The second chapter involves the proposal of a new definition of religion. The approach taken here involves the introduction of the concept of entropy and ends up proposing a thermodynamic and cybernetic view of religion. One will find first of all an explanation of what entropy is (its three definitions), then an analysis of the consequences of entropic processes on religious systems. We will also discuss in this chapter religion as a "total social fact", the larger relation of religion to culture, and auxiliary concepts such as cosmology and strategy on which rest the new definition of religion largely. In the latter portion of this chapter the analysis of the various 'infiltrations' of religion into human culture leads the author to question the usual characterization of the religion/culture relationship to the point of dissolving it which brings him to elaborate the concept of "religion réussie" or completed religion.

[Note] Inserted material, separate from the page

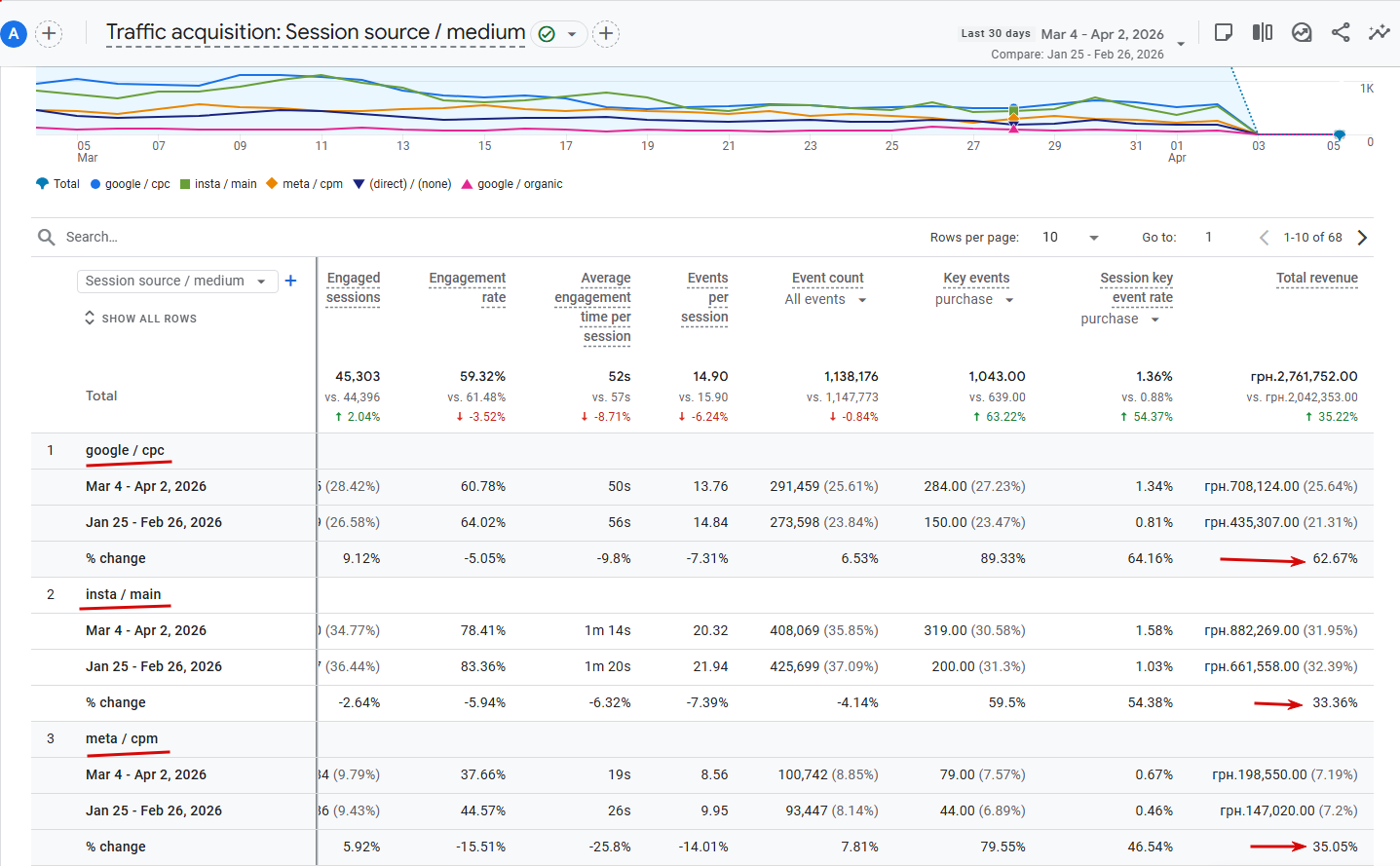Open the annotations note icon
The height and width of the screenshot is (866, 1400).
pyautogui.click(x=1224, y=32)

The third chapter confronts the approach proposed in the preceding chapter with the ideologico-religious systems of two non-western societies. The confrontation has been done using material from the work of Raymond Firth (on the Tikopia) and of Victor Turner (on the Ndembu). Amongst other things discussed here we will find the Tikopia ritual cycle: the Work of the Gods and concerning the Ndembu, their affliction rituals and life-crisis rituals. In each case we will make explicit the various elements of cosmology which appear, the types of strategies at work and discuss the resulting social/intellectual order.

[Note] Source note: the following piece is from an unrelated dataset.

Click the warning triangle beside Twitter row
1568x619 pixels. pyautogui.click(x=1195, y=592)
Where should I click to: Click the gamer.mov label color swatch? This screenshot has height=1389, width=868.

In order to fully develop the criticism of the religion--science dichotomy , the fourth and last chapter takes up the approach presented in chapter II and confronts it with a Western cognitive system: science. Beginning the chapter we explore recent developments in the philosophy of science concerning implicit metaphysical beliefs involved in scientific work. This will allow us to establish the contours of the cosmology of science. In order to clarify what is meant by considering science to be an "incomplete religion", we turn to a presentation and critique of a number of theories regarding the origins of science that have been proposed in the debate on rationality presently taking place in British anthropology. This leads to the development of an explanation of the origins of Western science according a determinant role to certain elements of the Western ideo-logic. As a result, we uncover a number of common denominators between science and religion, and these, according to the author, demand the rejection of the science/religion dichotomy and open up the possibility of developing a unified theory of human cognitive systems. Relying on the concepts of "comologie amovible" (all-purpose cosmology) and incomplete religion (developed in chap. II), we proceed with a reflection on science's ideologico-religious role in the West. The chapter ends with a short analysis of the cosmology of the social sciences and, relying on the two concepts mentioned above, with a reflection on the ideologico-religious role of these fields of study in Western culture.